At a glance | ![]() June 2015 | |
Product | Synology Disk Station (DS115j) [Website] | |
Summary | Single bay Marvell Armada NAS with USB 2.0 ports | |
Pros | • Wide range of downloadable apps • Quiet | |
Cons | • No HDMI or optical audio ports • No USB 3.0 ports |
Typical Price: $100 Buy From Amazon |
Introduction
Top-end consumer routers now can write to and read from an attached USB 3.0 drive at over 60 MB/s and 80 MB/s respectively. They also support SMB network sharing, DLNA media serving and some even serve FTP and have built-in Torrent downloaders. So what's a NAS maker to do if they still want a piece of that albeit low-end and barely profitable pie?
Synology's answer is the DS115j DiskStation, which is currently the cheapest way you can add a Synology NAS to your network. As is the trend with pretty much all NASes these days, it supports the same features as its more expensive siblings (RAID support excepted, of course). What you don't get are USB 3.0 or eSATA ports, hot-swappable drive or blazing-fast performance. But for around the price of some AC1200 class routers, you get a very full-featured standalone NAS with quite usable performance.
The screenshot grabbed from its Quick Installation Guide, shows front and rear panel callouts. There is no front-panel USB port and only two USB 2.0 ports for attaching drives or printers and a single Gigabit Ethernet port for network connection.

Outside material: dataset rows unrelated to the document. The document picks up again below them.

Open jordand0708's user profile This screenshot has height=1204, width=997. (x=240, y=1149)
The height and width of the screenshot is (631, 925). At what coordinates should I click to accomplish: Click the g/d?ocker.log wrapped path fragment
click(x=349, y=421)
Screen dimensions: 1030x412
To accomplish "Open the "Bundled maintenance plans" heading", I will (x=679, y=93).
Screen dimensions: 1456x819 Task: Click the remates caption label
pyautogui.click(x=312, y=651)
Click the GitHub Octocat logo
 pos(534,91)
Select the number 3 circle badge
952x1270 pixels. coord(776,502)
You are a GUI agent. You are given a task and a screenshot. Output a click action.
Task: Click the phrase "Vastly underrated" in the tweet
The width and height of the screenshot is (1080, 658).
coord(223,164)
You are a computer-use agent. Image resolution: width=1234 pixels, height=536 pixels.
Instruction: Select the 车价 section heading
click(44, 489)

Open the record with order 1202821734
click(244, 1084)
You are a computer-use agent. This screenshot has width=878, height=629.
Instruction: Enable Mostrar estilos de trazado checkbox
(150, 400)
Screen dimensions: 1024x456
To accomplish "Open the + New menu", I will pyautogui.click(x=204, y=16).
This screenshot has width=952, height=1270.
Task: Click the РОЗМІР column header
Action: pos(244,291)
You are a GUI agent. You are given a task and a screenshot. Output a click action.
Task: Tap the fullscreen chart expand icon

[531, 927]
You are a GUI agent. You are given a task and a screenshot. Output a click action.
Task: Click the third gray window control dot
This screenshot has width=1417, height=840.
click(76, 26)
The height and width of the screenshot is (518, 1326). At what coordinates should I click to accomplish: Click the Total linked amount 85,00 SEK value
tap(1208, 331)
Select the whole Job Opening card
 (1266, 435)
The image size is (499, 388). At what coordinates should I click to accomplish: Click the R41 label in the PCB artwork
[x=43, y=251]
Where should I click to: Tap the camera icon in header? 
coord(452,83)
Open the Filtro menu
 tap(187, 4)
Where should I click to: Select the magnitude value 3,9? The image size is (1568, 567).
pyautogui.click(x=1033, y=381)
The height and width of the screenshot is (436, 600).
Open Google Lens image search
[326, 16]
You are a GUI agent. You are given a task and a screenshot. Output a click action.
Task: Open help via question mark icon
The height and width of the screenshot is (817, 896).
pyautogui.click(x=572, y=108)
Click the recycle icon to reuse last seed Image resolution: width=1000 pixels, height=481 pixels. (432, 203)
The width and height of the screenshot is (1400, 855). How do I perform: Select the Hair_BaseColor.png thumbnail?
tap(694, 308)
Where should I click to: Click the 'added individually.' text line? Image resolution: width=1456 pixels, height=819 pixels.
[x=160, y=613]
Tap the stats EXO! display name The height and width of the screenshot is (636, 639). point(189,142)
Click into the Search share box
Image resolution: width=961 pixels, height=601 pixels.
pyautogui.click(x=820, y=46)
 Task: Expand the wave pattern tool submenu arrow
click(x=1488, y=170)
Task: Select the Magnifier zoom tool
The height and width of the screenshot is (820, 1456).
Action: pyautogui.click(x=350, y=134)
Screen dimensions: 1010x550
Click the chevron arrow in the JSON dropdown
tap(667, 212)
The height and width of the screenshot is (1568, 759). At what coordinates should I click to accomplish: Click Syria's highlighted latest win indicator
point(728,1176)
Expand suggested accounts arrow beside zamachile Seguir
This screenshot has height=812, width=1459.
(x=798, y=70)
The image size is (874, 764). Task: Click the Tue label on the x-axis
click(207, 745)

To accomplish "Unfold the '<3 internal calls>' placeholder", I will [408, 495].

Synology DiskStation DS115j callouts
Inside
Getting into the DS115j to get the board shot below was easy, because the NAS has to be easy to open for buyers to install a 2.5" or 3.5" SATA drive.
Synology DiskStation DS115j board
The Gigabit Ethernet chip is on the other side of the board and I didn't bother to take it off the metal mounting plate. So I only guessing that it's the Marvell Alaska device commonly used in other Synology NASes. Table 1 summarizes the key components.
DS115j | |
---|---|
CPU | Marvell Armada 370 88F6707 @ 800 MHz |
Ethernet | Marvell Alaska 88E1512 (?) |
RAM | 256 MB |
Flash | 8 MB |
Table 1: DS115j component summary
I popped in one of our WD Red 3 TB (WD30EFRX) drives for testing, which brought total power consumption to 10 W with the drive spun up and 6 W with it spun down. The little fan didn't have much work to do to keep things cool, so noise was rated Very Low.